Встал вопрос, что же делать с моим званием. Обсуждали, восстановить мое прежнее звание или дать звание адмирала. Я возразил. Либо восстанавливать и признать первое решение неправильным, либо оставить его в силе.
Пересматривать дело было поручено тому же самому лицу, которому в свое время было приказано «примерно наказать». А.А. Чепцов явился ко мне и спросил, как это лучше сделать. Я ответил, что он «стряпал» дело, пусть и расхлебывает. Смущенно извиняясь, он уверял, что его роль была второстепенной. Кто играл «первую скрипку», я не интересовался. Важно, что он был исполнителем, вопреки фактам и совести коммуниста. Но сошлемся на «культ личности» и не будем судить его (Чепцова) строго. Отстаивать свою точку зрения было небезопасно и далеко не всем по плечу. Читающий может спросить: а как вел себя Кузнецов? Не считаю себя безгрешным или отважным и, очевидно, не раз молчал, когда следовало высказать свою точку зрения, но когда дело касалось моих подчиненных, всегда говорил то, что думал. В этом совесть моя чиста.
Так, по второму разу, я надел погоны Адмирала Флота Советского Союза, что равнялось по уставу Маршалу Советского Союза. Это было в 1953 году[41]. Я снова выбрался на «большую дорогу», обогащенный опытом, как следует вести себя и как находить наиболее разумную линию поведения между соглашательством с совестью и безупречной честностью. Но это не помогло. К тому же я, «набив себе шишку», одновременно закалился и убедился, что все-таки следует отстаивать государственные интересы и ставить их выше личных. Может быть, это громко сказано, но это так, и я этим горжусь. Не будь я таким при Хрущеве, то, может быть, сохранил бы свое положение…
Сначала все шло хорошо. Но постепенно назревал новый конфликт. Очень сложные отношения с Г.К. Жуковым постепенно стали чувствоваться сначала за кулисами, а потом вышли наружу…
И вновь произошел очередной крутой поворот в моей жизни.
Но прежде чем продолжать, стоит вернуться немного назад и подвести итоги своих наблюдений и впечатлений за предвоенный и военный периоды. Именно в эти годы, не сразу, а постепенно, у меня складывались мнения о людях, с которыми пришлось иметь дело. Эти мнения потом под давлением фактов немного менялись, но в основном они сложились тогда.
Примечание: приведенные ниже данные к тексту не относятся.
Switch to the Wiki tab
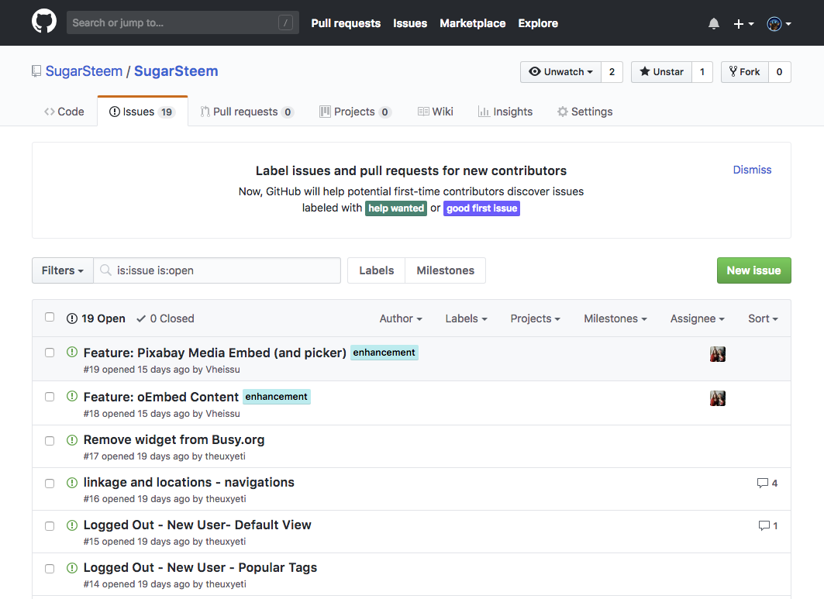 [x=436, y=112]
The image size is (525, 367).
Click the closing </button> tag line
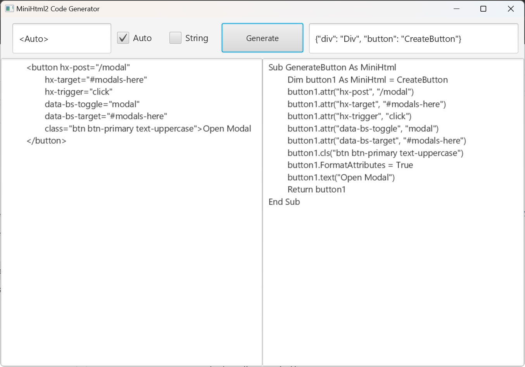coord(47,141)
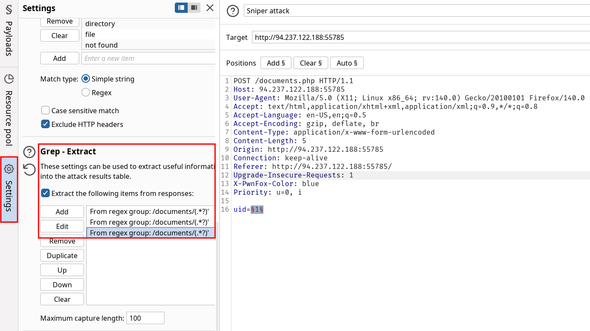Image resolution: width=590 pixels, height=331 pixels.
Task: Select the Simple string match type
Action: click(x=86, y=79)
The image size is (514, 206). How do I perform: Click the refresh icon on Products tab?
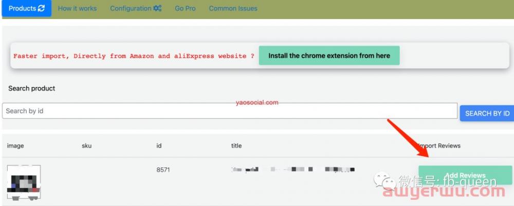pyautogui.click(x=42, y=8)
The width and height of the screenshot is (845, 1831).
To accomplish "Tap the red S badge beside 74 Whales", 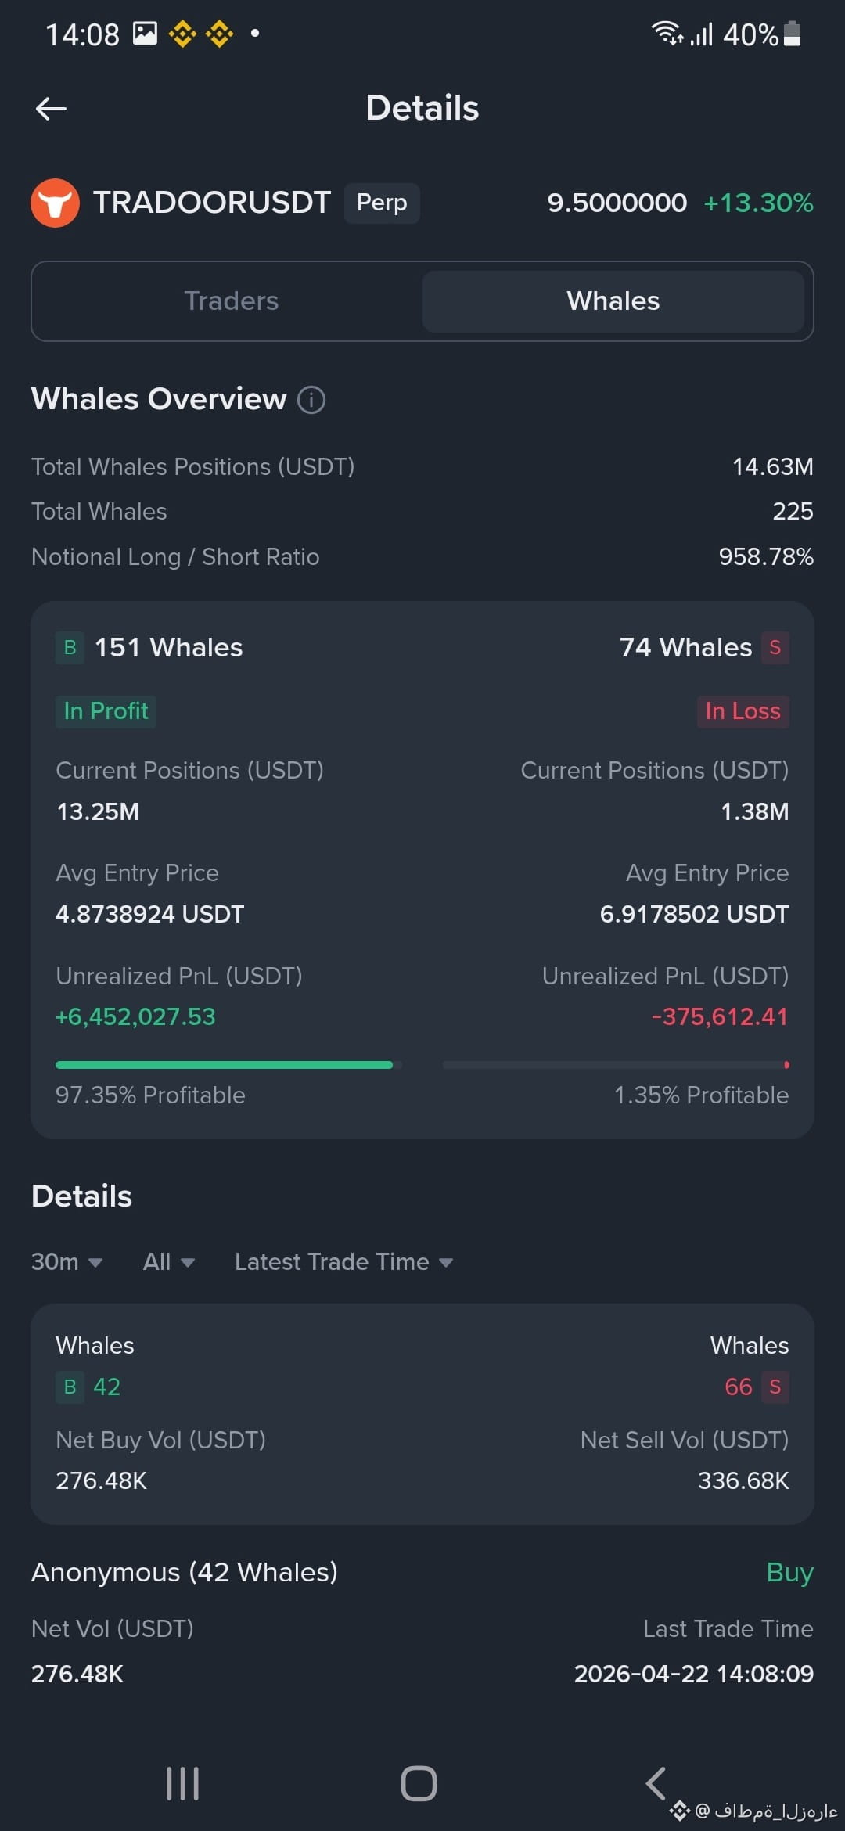I will click(775, 648).
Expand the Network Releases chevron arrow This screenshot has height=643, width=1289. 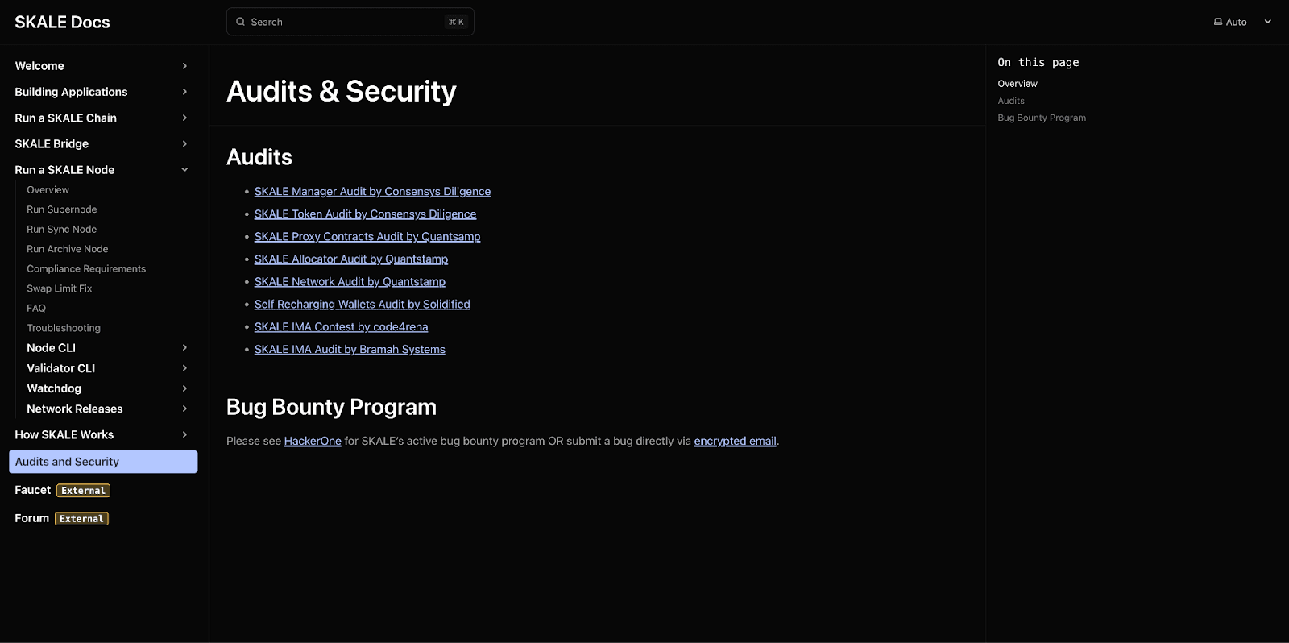pyautogui.click(x=184, y=409)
Стремясь быть объективным, скажу лишь кратко о некоторых из них.
Наркомат ВМФ после выделения в 1938 году[42] занимал особое положение. Если все наркоматы, за исключением НКО, НКИД и НКВД, замыкались на одного из заместителей Предсовнаркома, то Наркомат ВМФ подчинялся непосредственно Сталину. Это было и хорошо, и плохо. Хорошо, потому что некоторые важные вопросы решались быстро в самой высшей быстрой инстанции, а плохо потому, что никто иной (даже Молотов), кроме Сталина, их не хотел решать. Время же было предвоенное, и вопросы флота, которыми Сталин много занимался до осени 1939 года (подобно судостроительной программе), были отложены до лучших времен. Оперативные же вопросы и вопросы боевой готовности были фактически поручены наркому обороны и начальнику Генштаба, которые ограничивали свои функции и ответственность только делами Наркомата обороны. Моряки оказались, так сказать, «в подвешенном состоянии» в самом главном, когда назревала война, так как флотские вопросы для Наркомата обороны висели «камнем на шее»… Этому есть свои объяснения. Тимошенко и Жуков пришли в Наркомат обороны тогда, когда у них действительно было много дел по чисто сухопутной части. К тому же Сталин сковывал их инициативу, ни разу не собрал нас всех вместе по оперативным вопросам, чтобы выяснить, как вдет подготовка к войне, и дать нужные указания. Я однажды затронул такой вопрос, но Сталин ответил, что «когда будет нужно, вы получите указания». Это говорит о том, что, по-видимому, он боялся раскрыть свои секреты и не ждал скорой войны. Мне думается, по этой же причине не пересматривались и оперативные планы до последнего времени.